Background: A small proportion of all hepatocellular carcinomas (HCCs) arise in a non-cirrhotic liver (NCL). However, our knowledge about the HCCs developing in a NCL is scarce. This study was undertaken to investigate the characteristics and survival course of this patient group.
Methods: We retrospectively analyzed the database of patients with HCC at a tertiary center during a 10-year period (2009-2019). All demographic, clinical, laboratory, and tumoral features with survival outcomes were compared between the HCC-CL and HCC-NCL groups.

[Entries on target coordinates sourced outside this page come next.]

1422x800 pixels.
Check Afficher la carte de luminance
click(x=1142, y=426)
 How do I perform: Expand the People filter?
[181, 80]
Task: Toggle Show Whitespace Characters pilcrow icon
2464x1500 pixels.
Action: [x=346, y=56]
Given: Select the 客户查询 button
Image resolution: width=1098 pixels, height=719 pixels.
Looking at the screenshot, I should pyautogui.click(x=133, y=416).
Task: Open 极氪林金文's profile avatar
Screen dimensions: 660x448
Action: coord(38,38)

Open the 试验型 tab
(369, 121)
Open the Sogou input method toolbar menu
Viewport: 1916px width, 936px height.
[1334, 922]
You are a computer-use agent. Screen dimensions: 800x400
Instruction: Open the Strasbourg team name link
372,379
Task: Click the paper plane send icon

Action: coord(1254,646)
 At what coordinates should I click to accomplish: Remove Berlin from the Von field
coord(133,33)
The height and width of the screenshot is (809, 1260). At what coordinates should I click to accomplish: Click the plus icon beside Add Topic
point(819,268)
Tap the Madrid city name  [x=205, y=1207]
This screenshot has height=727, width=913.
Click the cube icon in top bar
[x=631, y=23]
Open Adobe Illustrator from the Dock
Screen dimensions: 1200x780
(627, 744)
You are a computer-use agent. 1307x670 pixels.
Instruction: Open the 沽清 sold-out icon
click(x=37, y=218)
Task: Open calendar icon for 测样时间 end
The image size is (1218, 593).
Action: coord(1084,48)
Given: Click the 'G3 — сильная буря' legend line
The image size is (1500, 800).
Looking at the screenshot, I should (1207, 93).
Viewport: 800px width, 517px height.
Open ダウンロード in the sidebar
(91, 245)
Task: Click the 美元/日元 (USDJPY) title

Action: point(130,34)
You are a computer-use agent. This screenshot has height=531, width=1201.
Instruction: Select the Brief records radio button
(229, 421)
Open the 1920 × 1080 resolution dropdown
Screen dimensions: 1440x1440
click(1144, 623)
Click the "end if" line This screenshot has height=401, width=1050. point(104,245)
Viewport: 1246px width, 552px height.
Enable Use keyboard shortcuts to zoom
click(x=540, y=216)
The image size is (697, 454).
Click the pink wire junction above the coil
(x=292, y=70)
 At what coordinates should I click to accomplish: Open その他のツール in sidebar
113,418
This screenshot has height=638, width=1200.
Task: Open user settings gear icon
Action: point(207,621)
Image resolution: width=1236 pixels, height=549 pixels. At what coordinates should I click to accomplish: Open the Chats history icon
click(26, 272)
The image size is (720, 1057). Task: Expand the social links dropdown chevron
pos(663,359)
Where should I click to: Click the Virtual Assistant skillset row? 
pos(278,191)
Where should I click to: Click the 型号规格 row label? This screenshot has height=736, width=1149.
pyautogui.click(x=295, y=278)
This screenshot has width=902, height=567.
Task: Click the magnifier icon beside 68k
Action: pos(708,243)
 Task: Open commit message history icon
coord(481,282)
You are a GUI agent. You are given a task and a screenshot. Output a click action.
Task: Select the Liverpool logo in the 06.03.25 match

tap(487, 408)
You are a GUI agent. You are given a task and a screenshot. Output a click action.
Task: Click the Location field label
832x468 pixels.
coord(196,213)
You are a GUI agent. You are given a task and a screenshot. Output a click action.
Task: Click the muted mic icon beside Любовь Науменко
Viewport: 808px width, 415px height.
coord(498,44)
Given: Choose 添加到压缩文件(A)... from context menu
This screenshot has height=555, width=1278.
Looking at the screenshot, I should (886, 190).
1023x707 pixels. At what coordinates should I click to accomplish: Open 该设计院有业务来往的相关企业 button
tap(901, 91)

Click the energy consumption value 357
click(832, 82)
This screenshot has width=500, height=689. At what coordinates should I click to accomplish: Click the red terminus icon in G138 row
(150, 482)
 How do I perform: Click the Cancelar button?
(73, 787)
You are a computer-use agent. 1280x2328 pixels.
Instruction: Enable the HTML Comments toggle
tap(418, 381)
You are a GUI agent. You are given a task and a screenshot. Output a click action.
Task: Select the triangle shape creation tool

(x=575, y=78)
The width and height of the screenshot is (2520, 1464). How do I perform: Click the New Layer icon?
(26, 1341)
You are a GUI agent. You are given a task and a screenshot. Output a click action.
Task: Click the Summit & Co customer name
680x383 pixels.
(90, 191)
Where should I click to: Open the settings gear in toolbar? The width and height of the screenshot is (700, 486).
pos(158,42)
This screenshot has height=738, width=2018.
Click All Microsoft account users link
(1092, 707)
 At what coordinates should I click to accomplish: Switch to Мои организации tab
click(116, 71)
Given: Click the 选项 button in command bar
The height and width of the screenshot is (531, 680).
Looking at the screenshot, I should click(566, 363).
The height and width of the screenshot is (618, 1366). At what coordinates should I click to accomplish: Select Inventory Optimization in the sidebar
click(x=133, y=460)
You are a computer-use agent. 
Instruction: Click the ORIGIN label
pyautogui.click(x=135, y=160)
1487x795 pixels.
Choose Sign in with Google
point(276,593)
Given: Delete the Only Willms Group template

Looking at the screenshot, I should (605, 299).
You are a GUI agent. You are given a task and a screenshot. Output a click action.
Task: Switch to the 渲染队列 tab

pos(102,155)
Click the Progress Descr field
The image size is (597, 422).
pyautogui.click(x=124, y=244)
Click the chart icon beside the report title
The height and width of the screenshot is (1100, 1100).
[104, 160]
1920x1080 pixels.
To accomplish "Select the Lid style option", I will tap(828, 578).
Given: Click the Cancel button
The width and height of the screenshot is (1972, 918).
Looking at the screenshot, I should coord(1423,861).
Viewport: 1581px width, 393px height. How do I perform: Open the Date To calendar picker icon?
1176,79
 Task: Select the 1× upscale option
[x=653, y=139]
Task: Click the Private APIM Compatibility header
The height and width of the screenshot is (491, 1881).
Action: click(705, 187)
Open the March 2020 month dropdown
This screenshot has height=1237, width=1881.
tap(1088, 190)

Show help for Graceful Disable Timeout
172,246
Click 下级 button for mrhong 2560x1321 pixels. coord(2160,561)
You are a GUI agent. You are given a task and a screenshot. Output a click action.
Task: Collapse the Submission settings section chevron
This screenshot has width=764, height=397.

Results: Out of 384 HCC cases, 11.2% (n = 43) had no cirrhosis. The dominant etiology in the HCC-NCL group was hepatitis B virus (n = 26, 60.5%), followed by non-alcoholic fatty liver disease (n = 10, 23.2%), and hepatitis C virus (n = 7, 16.3%). The maximum tumor diameter was approximately 2 times larger in the HCC-NCL group (HCC-NCL: 90 mm vs. HCC-CL: 46.5 mm, P < .001). The proportion of patients with vascular (HCC-NCL: 27.9% vs. HCC-CL: 8.6%, P < .001) and extrahepatic invasion (HCC-NCL: 14% vs. HCC-CL: 3%, P = .001) were prominently higher in the HCC-NCL group. Patients with HCC-NCL were less often detected in early-curable stages (BCLC 0-A) than those in the HCC-CL group (HCC-NCL: 16.3% vs. HCC-CL: 34.9%, P = .004). The overall survival was not different between the 2 groups (HCC-NCL: 19.4 ± 9.8 months vs. HCC-CL: 17.5 ± 2.3 months, P = .581).
Conclusion: HCC in NCL is diagnosed at more advanced tumoral stages with larger tumor size and more often with vascular and extrahepatic spread. Despite the preserved liver functions, the overall survival is not prolonged in HCCs without cirrhosis, due to the late recognition.